I felt the spark..the acknowledgement of the slippery slope on my part…and was grateful…yet I ached for seeing…and hearing the life slip out of my friend..and I liked where I was sitting…And I searched for words to make the path brighter..cheerier…and realized I would be doing my friend a disservice if I did anything but tell the truth..in a gentle form..and I winced..because this person has grabbed my heart…

I realized I had gotten to a place..of seeing outside of my self..and I also could see the other person..the other view…and it was good if I said no…

I sit and am ecstatic that one I care for… a friend..an acquaintance has gotten to a place where they see their value and their contribution in this space we all inhabit…it is quite a feat..quite a daily task to find that place and then to rest in it…sometimes squirming in my seat….

Yet I also find it a great feat…a miracle in some sense..that I am able to be proud of another..yet also say..this or that is not for me..and I cannot disappear into what you believe and have found..to be with you…

I also have found great relief in saying the truth of me..of how I feel today..or even right this minute…and that I can stand alone in me..and be with you…in many capacities…

To sit today..and say I hate these tremors..I hate that I have not slept..and my spirits are down..and that it is all good..it is so good I smile…because I got me..I trust me..I like me…

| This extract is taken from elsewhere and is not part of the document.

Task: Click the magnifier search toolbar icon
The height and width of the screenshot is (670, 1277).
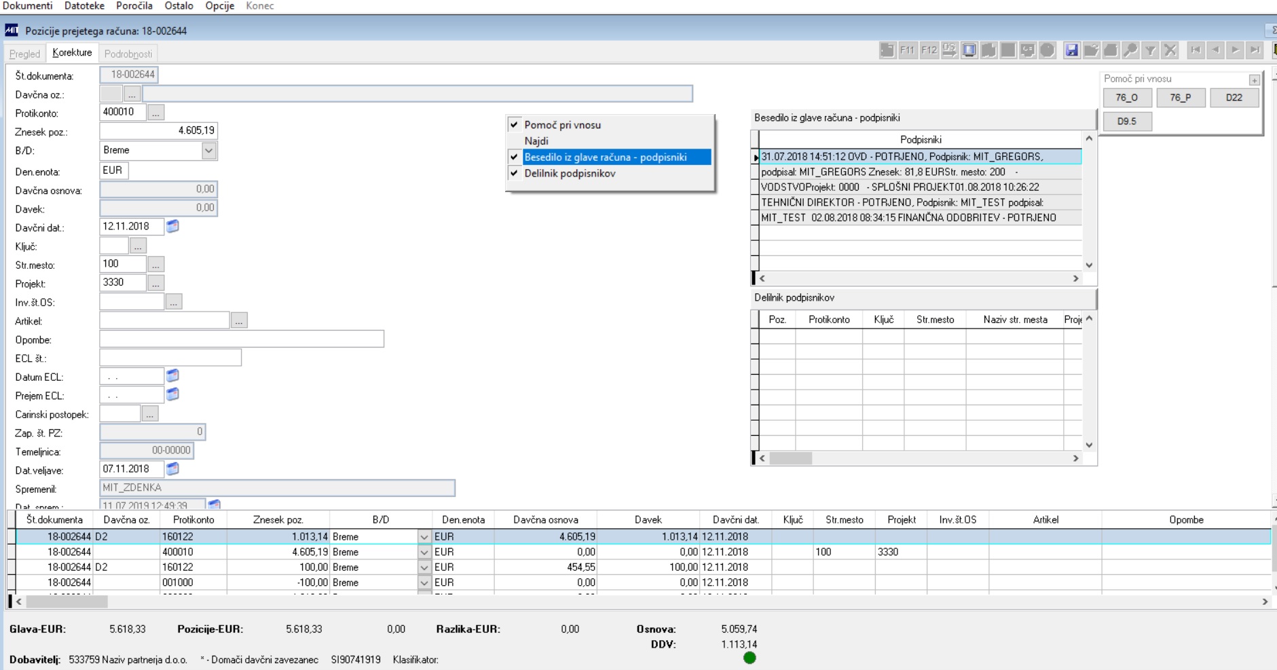Action: click(x=1130, y=50)
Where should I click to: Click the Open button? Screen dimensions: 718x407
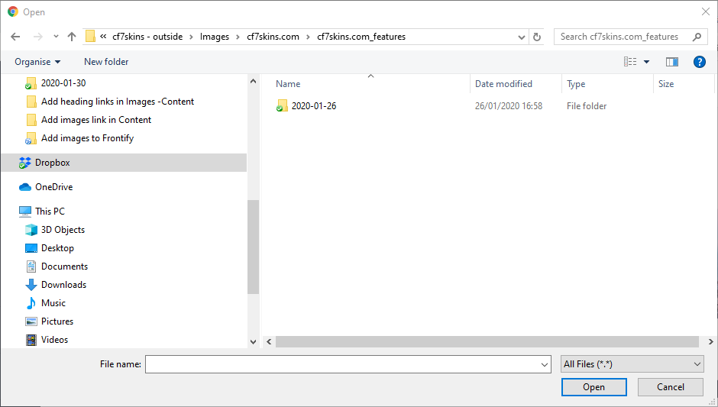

As I sit here in my gardening jeans..dirt under my fingernails…and blond ponytail…and my favorite t-shirt….I learn…me..and without that I am lost…

I have the confidence..the security..the knowing my happiness is important..to say…I am turning this way..I am leaning this way…I am trying another path..

Part of it…one can join me..and part another cannot…this is my path…this is your path…and I am glad we got to meet upon this path..this journey…

And I would like to hear about your day…and what brought you here…tell me about the tears..tell me about the smiles…in knowing you..I get to know me…and realize I am not in deficit..I am not alone….and that deserves a smile….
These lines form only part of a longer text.